Archive for June, 2009

Don’t Shoot the Endangered Antelope

A federal judge closed a loophole that had previously allowed trophy hunters to hunt endangered scimitar-horned oryx, addax, and dama gazelles in the United States. These African species are protected under the U.S. Endangered Species Act of 2005, but the U.S. Fish and Wildlife Service had issued an exemption for captive-bred antelope. The judge attacked the loophole, calling blanket exemptions “anathema.” Read the full story in Scientific American.


Mollusks Need Love Too

The U.S. Fish and Wildlife Service has proposed adding three animals to the federal endangered species list: the Georgia pigtoe mussel (which lives in the Conasauga River in Georgia and Tennessee), the interrupted rocksnail (which resides in the Oostanaula and Coosa Rivers in Georgia and Alabama), and the rough hornsnail (which also lives in the Coosa River). See the full article in the Chattanooga Times Free Press.

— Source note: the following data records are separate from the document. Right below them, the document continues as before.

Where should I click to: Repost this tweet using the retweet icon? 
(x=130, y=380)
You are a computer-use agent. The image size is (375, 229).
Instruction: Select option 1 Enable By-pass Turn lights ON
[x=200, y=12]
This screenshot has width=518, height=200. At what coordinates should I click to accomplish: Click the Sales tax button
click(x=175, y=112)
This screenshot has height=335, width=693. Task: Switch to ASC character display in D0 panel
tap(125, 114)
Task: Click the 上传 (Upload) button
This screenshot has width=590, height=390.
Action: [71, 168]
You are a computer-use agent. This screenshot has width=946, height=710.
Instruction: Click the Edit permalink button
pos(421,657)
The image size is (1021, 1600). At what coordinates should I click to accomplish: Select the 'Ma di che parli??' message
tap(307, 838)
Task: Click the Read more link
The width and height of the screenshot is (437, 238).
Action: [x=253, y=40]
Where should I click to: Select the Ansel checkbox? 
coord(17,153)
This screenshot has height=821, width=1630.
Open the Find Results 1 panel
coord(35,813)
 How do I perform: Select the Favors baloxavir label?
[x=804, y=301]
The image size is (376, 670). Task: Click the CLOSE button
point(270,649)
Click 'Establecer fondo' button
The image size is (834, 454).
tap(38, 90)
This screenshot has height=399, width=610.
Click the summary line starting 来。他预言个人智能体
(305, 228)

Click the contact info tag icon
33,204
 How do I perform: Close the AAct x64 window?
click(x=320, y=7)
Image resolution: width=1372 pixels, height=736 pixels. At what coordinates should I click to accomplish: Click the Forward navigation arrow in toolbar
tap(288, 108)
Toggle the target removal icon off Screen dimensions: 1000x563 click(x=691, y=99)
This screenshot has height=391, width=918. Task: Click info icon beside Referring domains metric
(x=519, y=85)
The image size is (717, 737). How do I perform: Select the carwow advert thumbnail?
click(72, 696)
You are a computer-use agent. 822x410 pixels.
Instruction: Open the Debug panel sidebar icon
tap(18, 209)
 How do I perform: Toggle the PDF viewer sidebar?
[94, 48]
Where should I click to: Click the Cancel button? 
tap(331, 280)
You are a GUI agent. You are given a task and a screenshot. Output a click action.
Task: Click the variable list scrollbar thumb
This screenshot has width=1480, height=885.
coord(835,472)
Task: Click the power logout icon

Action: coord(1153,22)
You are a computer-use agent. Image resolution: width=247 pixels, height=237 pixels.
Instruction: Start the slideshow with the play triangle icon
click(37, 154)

Great Lakes Wolves Back on Endangered List

Gray wolves in the western Great Lakes region are back on the endangered list (at least temporarily). The move, which will protect more than 4,000 wolves in Michigan, Minnesota, and Wisconsin, came after the U.S. Fish and Wildlife Service decided it had made a mistake by not allowing a public comment period before delisting the animals. See the full story in The Capital Times.


Cancer in Wildlife

An interesting article was just published about the conservation ramifications of cancer in wildlife, including devil facial tumor disease in the Tasmanian devil, fibropapillomatosis in green turtles, and genital tract carcinoma in California sea lions. The article, which was published in the July 2009 issue of Nature Reviews Cancer (2009;9:517-526) and written by pathologists at the Wildlife Conservation Society, also addresses cancer in beluga whales and bottom-dwelling fish due to their exposure to anthropogenic chemicals. (Please note that the article might be access controlled.) The contagious cancer that is currently decimating the Tasmanian devil population is of particular concern since it has a mortality rate of 100% in affected animals. The authors state in grave terms that if disease modeling predictions are correct, “extinction is a real possibility.” Read more about this terrible disease on the ScienceDaily site.


Discovery of the Missing Lynx

Biologists documented 10 lynx kittens in Colorado this year–the first newborn kittens documented since 2006. Kittens included 7 males and 3 females in 5 dens. Once native to Colorado, these cats were decimated by logging, trapping, poisoning, and encroachment on their habitat. Lynx are on the threatened list.